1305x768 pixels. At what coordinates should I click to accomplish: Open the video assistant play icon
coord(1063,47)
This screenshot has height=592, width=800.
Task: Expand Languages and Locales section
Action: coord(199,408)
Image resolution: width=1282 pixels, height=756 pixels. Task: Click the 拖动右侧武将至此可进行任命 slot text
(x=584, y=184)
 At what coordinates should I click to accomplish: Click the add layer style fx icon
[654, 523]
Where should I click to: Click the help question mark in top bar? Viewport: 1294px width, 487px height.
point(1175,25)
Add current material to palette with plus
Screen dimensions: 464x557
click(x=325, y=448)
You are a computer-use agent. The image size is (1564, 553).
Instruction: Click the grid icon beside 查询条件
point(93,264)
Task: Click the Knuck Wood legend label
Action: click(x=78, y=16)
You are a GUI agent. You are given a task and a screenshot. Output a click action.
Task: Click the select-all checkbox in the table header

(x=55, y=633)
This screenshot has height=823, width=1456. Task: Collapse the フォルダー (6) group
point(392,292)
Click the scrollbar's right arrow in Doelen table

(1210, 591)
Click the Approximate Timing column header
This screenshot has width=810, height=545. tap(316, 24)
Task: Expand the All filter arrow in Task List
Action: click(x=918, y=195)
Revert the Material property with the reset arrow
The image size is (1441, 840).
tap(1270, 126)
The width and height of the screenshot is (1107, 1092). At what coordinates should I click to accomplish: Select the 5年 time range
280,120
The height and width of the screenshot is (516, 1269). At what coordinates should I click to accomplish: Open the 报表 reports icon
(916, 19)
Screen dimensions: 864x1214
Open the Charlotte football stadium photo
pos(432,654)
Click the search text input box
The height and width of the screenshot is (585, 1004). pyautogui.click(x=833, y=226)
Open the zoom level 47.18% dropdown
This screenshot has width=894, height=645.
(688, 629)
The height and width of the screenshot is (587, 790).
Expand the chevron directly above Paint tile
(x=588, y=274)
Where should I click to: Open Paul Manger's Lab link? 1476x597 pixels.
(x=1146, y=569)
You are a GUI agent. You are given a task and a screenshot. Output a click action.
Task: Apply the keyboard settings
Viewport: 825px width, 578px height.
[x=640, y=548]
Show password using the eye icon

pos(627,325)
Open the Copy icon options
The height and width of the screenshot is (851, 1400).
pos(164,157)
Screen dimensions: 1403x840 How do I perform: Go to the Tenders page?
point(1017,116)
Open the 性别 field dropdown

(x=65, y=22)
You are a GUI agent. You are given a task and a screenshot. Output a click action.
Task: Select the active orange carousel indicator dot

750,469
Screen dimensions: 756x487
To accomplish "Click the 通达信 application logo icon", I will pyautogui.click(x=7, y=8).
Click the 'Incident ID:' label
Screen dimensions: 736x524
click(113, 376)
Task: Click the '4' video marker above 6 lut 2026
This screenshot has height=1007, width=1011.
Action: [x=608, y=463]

EXERCISE DIRECTIONS>
Nothing is to be left out; reproduce each record exactly.

THE COMPLETED TASK>
1305x768 pixels. At what coordinates should I click to accomplish: Open the video assistant play icon
coord(1063,47)
This screenshot has height=592, width=800.
Task: Expand Languages and Locales section
Action: coord(199,408)
Image resolution: width=1282 pixels, height=756 pixels. Task: Click the 拖动右侧武将至此可进行任命 slot text
(x=584, y=184)
 At what coordinates should I click to accomplish: Click the add layer style fx icon
[654, 523]
Where should I click to: Click the help question mark in top bar? Viewport: 1294px width, 487px height.
point(1175,25)
Add current material to palette with plus
Screen dimensions: 464x557
click(x=325, y=448)
You are a computer-use agent. The image size is (1564, 553).
Instruction: Click the grid icon beside 查询条件
point(93,264)
Task: Click the Knuck Wood legend label
Action: click(x=78, y=16)
You are a GUI agent. You are given a task and a screenshot. Output a click action.
Task: Click the select-all checkbox in the table header

(x=55, y=633)
This screenshot has height=823, width=1456. Task: Collapse the フォルダー (6) group
point(392,292)
Click the scrollbar's right arrow in Doelen table

(1210, 591)
Click the Approximate Timing column header
This screenshot has width=810, height=545. tap(316, 24)
Task: Expand the All filter arrow in Task List
Action: click(x=918, y=195)
Revert the Material property with the reset arrow
The image size is (1441, 840).
tap(1270, 126)
The width and height of the screenshot is (1107, 1092). At what coordinates should I click to accomplish: Select the 5年 time range
280,120
The height and width of the screenshot is (516, 1269). At what coordinates should I click to accomplish: Open the 报表 reports icon
(916, 19)
Screen dimensions: 864x1214
Open the Charlotte football stadium photo
pos(432,654)
Click the search text input box
The height and width of the screenshot is (585, 1004). pyautogui.click(x=833, y=226)
Open the zoom level 47.18% dropdown
This screenshot has width=894, height=645.
(688, 629)
The height and width of the screenshot is (587, 790).
Expand the chevron directly above Paint tile
(x=588, y=274)
Where should I click to: Open Paul Manger's Lab link? 1476x597 pixels.
(x=1146, y=569)
You are a GUI agent. You are given a task and a screenshot. Output a click action.
Task: Apply the keyboard settings
Viewport: 825px width, 578px height.
[x=640, y=548]
Show password using the eye icon

pos(627,325)
Open the Copy icon options
The height and width of the screenshot is (851, 1400).
pos(164,157)
Screen dimensions: 1403x840 How do I perform: Go to the Tenders page?
point(1017,116)
Open the 性别 field dropdown

(x=65, y=22)
You are a GUI agent. You are given a task and a screenshot. Output a click action.
Task: Select the active orange carousel indicator dot

750,469
Screen dimensions: 756x487
To accomplish "Click the 通达信 application logo icon", I will pyautogui.click(x=7, y=8).
Click the 'Incident ID:' label
Screen dimensions: 736x524
click(113, 376)
Task: Click the '4' video marker above 6 lut 2026
This screenshot has height=1007, width=1011.
Action: [x=608, y=463]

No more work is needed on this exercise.